本年も残りわずかとなりましたが、私のこの1年を振り返ってみます。

今年は3月末にドバイに行き、4月末から5月初めまで香港、5月中旬にはシンガポール、8月半ばから終わりまでアメリカ合衆国のアーリントンとデルマー、10月末に再びアメリカ合衆国、今度はキーンランド、そして今月は再び香港と、アメリカのみならず世界各国の競馬場に行きました。
ちなみに私は欧州は競馬場どころか観光もしたことがなく、今まで一度も足を踏み入れたことがありません。

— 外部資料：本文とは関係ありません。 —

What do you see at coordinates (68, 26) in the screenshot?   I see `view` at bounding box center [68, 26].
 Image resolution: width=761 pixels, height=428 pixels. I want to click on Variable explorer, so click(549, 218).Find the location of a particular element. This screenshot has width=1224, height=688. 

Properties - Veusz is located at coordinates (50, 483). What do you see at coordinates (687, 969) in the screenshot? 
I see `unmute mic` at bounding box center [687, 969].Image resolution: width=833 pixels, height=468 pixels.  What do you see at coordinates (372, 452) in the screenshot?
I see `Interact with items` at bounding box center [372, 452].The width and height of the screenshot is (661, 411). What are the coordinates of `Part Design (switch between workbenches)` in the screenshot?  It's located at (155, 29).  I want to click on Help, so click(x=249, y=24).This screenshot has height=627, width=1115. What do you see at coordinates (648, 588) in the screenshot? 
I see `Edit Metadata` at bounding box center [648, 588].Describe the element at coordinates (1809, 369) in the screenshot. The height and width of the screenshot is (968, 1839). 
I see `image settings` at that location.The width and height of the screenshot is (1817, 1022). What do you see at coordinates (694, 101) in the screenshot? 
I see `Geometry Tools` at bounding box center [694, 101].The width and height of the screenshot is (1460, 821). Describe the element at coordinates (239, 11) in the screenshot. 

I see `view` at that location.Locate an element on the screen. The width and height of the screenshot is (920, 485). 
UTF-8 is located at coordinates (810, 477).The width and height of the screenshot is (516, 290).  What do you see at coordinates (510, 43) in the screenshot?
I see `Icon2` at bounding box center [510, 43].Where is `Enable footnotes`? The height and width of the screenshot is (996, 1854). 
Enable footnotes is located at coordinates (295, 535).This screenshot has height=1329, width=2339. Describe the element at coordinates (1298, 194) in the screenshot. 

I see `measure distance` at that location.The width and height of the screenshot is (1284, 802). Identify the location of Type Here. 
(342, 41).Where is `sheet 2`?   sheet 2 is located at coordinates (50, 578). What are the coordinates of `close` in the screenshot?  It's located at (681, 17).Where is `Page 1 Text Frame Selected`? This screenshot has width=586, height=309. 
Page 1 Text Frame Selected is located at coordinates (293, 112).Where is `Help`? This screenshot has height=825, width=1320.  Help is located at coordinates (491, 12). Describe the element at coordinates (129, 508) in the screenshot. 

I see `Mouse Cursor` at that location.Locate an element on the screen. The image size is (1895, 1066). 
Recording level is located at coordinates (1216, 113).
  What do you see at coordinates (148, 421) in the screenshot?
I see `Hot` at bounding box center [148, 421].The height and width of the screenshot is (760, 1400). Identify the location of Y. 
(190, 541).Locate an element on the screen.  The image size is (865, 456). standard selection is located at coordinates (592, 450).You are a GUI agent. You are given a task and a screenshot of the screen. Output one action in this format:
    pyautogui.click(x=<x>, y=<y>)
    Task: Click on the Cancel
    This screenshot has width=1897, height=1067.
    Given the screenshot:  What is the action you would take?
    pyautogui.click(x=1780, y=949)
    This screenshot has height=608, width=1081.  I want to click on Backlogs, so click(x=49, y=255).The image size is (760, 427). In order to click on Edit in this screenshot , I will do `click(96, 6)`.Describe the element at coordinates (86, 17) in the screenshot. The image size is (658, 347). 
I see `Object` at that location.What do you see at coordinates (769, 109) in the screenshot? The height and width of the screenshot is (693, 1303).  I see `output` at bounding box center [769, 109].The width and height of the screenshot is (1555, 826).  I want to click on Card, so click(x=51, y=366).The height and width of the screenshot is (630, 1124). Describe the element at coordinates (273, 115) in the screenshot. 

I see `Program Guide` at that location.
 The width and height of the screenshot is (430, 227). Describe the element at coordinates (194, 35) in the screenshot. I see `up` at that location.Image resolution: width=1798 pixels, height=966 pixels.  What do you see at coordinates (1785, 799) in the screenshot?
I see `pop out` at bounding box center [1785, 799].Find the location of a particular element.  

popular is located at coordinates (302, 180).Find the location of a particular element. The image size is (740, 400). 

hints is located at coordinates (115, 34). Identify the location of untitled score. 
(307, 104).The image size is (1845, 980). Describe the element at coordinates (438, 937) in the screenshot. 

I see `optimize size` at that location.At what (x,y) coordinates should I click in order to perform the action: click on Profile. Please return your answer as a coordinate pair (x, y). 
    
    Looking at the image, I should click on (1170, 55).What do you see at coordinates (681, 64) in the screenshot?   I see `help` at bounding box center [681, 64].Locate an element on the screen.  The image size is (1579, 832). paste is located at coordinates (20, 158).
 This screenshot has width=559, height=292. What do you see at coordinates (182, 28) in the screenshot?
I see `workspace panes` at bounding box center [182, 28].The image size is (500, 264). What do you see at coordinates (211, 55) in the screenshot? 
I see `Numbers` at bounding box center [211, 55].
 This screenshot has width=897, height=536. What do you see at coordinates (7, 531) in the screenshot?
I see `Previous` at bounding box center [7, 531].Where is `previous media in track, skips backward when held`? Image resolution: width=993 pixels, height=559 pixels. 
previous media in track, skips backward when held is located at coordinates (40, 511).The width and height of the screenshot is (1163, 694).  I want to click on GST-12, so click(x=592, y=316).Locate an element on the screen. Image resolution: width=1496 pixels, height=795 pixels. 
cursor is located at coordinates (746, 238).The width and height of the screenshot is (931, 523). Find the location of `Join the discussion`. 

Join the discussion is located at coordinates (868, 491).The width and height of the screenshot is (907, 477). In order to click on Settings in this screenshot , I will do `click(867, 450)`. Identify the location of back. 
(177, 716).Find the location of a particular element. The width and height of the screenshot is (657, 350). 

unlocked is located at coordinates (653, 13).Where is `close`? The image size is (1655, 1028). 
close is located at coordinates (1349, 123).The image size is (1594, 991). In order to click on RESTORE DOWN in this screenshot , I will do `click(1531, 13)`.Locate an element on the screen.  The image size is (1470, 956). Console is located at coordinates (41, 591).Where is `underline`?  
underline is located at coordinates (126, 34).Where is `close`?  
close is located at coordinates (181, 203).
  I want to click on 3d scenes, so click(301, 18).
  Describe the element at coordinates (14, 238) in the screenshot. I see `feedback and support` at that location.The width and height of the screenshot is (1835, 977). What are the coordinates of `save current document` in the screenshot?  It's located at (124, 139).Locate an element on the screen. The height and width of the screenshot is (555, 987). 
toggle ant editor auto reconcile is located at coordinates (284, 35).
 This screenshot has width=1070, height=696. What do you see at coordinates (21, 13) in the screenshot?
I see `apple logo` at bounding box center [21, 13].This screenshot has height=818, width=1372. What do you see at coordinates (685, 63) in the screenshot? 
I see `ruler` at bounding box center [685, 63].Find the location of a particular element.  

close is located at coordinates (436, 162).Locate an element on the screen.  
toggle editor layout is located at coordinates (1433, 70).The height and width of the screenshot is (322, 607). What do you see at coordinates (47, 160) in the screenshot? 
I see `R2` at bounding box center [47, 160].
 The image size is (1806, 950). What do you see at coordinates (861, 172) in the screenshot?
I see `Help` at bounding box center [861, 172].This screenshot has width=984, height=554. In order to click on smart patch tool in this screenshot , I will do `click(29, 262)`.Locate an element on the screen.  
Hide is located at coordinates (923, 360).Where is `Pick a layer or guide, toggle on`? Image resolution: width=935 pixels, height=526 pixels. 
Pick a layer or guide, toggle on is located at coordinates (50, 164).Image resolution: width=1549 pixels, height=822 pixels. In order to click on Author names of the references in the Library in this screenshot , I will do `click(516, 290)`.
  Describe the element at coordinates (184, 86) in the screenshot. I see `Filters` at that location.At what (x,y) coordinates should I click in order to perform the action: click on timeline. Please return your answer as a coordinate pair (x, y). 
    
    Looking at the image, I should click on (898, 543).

おそらく来年もないだろうと思っております。
あらゆる競馬場の主催者ならびに現地の方たちの協力によって無事終えることができたことには、とにかく感謝しかありません。


ただその中でも特にアメリカならびにアメリカ競馬に関連したものは特別でした。

まずはドバイとシンガポールで、香港のリッチタペストリー(2014年のG1サンタアニタスプリントチャンピオンシップ勝ち馬)を管理しているマイケル・チャン調教師から「You're everywhere(お前はどこにでもいるなあ)」という言葉をいただきました。
マイケルや厩務員のアーヴィンや馬を見ていると私のほうがそのような言葉をかけたくなります。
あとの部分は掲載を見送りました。